▶ _EXERCISE AIM_:
The entries shown next need to be written again word for word.

▶ _PROVIDED INFORMATION_:
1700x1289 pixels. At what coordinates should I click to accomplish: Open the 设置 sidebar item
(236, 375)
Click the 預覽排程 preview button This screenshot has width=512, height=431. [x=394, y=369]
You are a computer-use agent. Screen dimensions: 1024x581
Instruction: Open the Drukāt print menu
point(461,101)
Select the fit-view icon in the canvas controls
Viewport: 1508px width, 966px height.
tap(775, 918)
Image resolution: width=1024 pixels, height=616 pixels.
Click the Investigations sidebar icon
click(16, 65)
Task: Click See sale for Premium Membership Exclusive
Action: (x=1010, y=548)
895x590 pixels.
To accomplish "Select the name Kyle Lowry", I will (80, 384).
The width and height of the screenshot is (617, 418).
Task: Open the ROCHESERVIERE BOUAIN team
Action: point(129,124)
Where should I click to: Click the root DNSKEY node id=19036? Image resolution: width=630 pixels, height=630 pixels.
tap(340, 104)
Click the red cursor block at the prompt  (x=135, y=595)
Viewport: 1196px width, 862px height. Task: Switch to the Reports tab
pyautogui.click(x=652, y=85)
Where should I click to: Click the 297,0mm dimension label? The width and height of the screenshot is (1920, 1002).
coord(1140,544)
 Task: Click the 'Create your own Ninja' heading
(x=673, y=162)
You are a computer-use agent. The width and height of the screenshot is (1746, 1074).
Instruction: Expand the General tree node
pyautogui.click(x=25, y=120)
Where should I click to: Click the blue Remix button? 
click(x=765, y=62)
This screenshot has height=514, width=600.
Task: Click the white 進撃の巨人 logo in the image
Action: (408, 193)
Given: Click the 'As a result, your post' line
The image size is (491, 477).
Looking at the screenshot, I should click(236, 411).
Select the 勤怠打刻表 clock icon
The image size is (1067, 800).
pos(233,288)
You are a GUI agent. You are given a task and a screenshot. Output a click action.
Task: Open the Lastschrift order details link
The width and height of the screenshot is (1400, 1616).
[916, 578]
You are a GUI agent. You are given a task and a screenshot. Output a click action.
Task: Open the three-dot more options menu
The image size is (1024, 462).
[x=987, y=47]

▶ _SOLUTION FOR THIS EXERCISE_:
1700x1289 pixels. At what coordinates should I click to accomplish: Open the 设置 sidebar item
(236, 375)
Click the 預覽排程 preview button This screenshot has width=512, height=431. [x=394, y=369]
You are a computer-use agent. Screen dimensions: 1024x581
Instruction: Open the Drukāt print menu
point(461,101)
Select the fit-view icon in the canvas controls
Viewport: 1508px width, 966px height.
tap(775, 918)
Image resolution: width=1024 pixels, height=616 pixels.
Click the Investigations sidebar icon
click(16, 65)
Task: Click See sale for Premium Membership Exclusive
Action: (x=1010, y=548)
895x590 pixels.
To accomplish "Select the name Kyle Lowry", I will (80, 384).
The width and height of the screenshot is (617, 418).
Task: Open the ROCHESERVIERE BOUAIN team
Action: point(129,124)
Where should I click to: Click the root DNSKEY node id=19036? Image resolution: width=630 pixels, height=630 pixels.
tap(340, 104)
Click the red cursor block at the prompt  (x=135, y=595)
Viewport: 1196px width, 862px height. Task: Switch to the Reports tab
pyautogui.click(x=652, y=85)
Where should I click to: Click the 297,0mm dimension label? The width and height of the screenshot is (1920, 1002).
coord(1140,544)
 Task: Click the 'Create your own Ninja' heading
(x=673, y=162)
You are a computer-use agent. The width and height of the screenshot is (1746, 1074).
Instruction: Expand the General tree node
pyautogui.click(x=25, y=120)
Where should I click to: Click the blue Remix button? 
click(x=765, y=62)
This screenshot has height=514, width=600.
Task: Click the white 進撃の巨人 logo in the image
Action: (408, 193)
Given: Click the 'As a result, your post' line
The image size is (491, 477).
Looking at the screenshot, I should click(236, 411).
Select the 勤怠打刻表 clock icon
The image size is (1067, 800).
pos(233,288)
You are a GUI agent. You are given a task and a screenshot. Output a click action.
Task: Open the Lastschrift order details link
The width and height of the screenshot is (1400, 1616).
[916, 578]
You are a GUI agent. You are given a task and a screenshot. Output a click action.
Task: Open the three-dot more options menu
The image size is (1024, 462).
[x=987, y=47]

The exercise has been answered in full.